From “Real Estate,” which was published in the Summer 2023 issue of The Dublin Review.
the village
When I was around twelve, we moved to an estate in Newbridge, which was arguably the second-most significant town in County Kildare. Newbridge was called Newbridge because it was once the site of a new bridge. That new bridge was very old by the time we moved there. Halfway into the estate, near our house, there was a green, and beyond it a line of well-tended fir trees. On the other side of those trees was a single tennis court. The court spoke to the estate’s class aspirations. Lawyers, doctors, businesspeople, teachers, and army officers lived in the Village. The Village was posh. When asked where I lived, I’d often say, “I live over in Ballymany,” which was a vaguer name for our part of town.
st. ignatius road, dublin 7
The house on Ignatius Road was a terraced three-bedroom with a jerry-rigged extension.
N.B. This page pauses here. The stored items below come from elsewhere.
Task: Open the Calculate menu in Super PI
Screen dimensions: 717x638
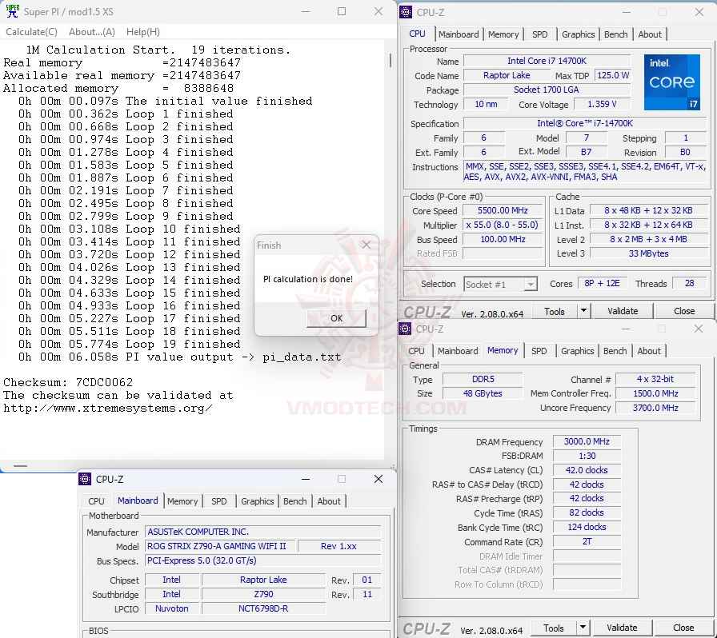Action: click(x=30, y=31)
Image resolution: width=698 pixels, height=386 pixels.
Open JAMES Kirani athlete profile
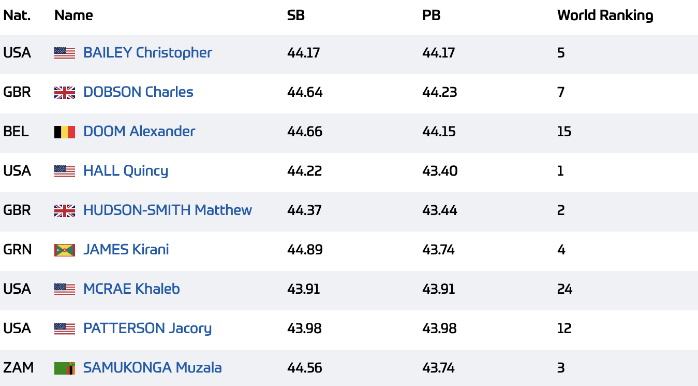pos(126,250)
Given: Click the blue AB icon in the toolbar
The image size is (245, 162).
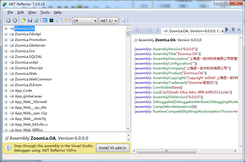Looking at the screenshot, I should point(45,21).
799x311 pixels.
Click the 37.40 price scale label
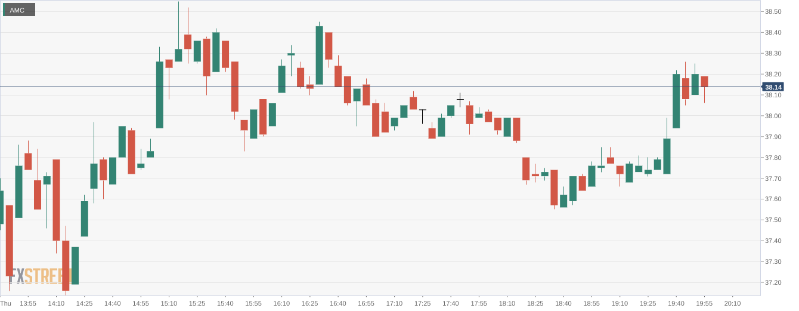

It was my first home away from home. Yes, the windowpane in my room was broken and the landlady never fixed it. But I had a parka. Unlike my flatmates, on weekends I would go home, where I ate properly and had my clothes washed. When I’d get back on Sunday nights my flatmates liked to come up to me and smell my clothes. They stopped trying to smell me around midweek.
Josephine avenue
Josephine Avenue was a Victorian redbrick terrace in the north inner city. There were three official bedrooms and a fourth unofficial one accessed by rickety narrow stairs to the attic. The landlord warned us about the steepness of these stairs and then promptly fell down them. He didn’t mind what we did with the place. To the drawings on the wall he said: “Very artistic.” We thought we were very artistic. Angeline’s boyfriend, Maurice, who more or less lived with us, was a conceptual artist. Every morning for a month he left the house wearing a high-vis jacket and traveled to Waterford. There, he would run around the city, following the same route every day. This was for a well-funded project called Marathon Man. One day I came home to find a glowing loaf of bread on the kitchen table. “Help help, I’m a little man and I’m trapped in the bread,” said a voice from behind a pile of coats. He had hollowed out a loaf of bread and put his bike light in it. He did that art project for free.
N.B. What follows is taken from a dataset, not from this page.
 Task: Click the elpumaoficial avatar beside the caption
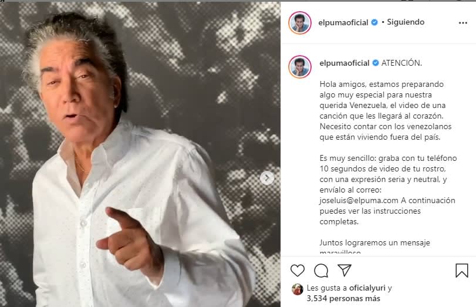coord(300,67)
the house in which i will likely die
Marino was the first major public housing development completed by the new Irish state in the Twenties. They were designed for working people who had been living in inner-city tenements. But over time, the Irish state grew less willing to invest in housing its people. And the Irish middle classes began confusing homes with investment opportunities and status objects. Eventually the state concluded that housing was not its responsibility. I have now lived here longer than anywhere else. I’m pretty sure I’m going to die here. I know that sounds morbid, but it’s meant to be a happy thought. It means I’m content.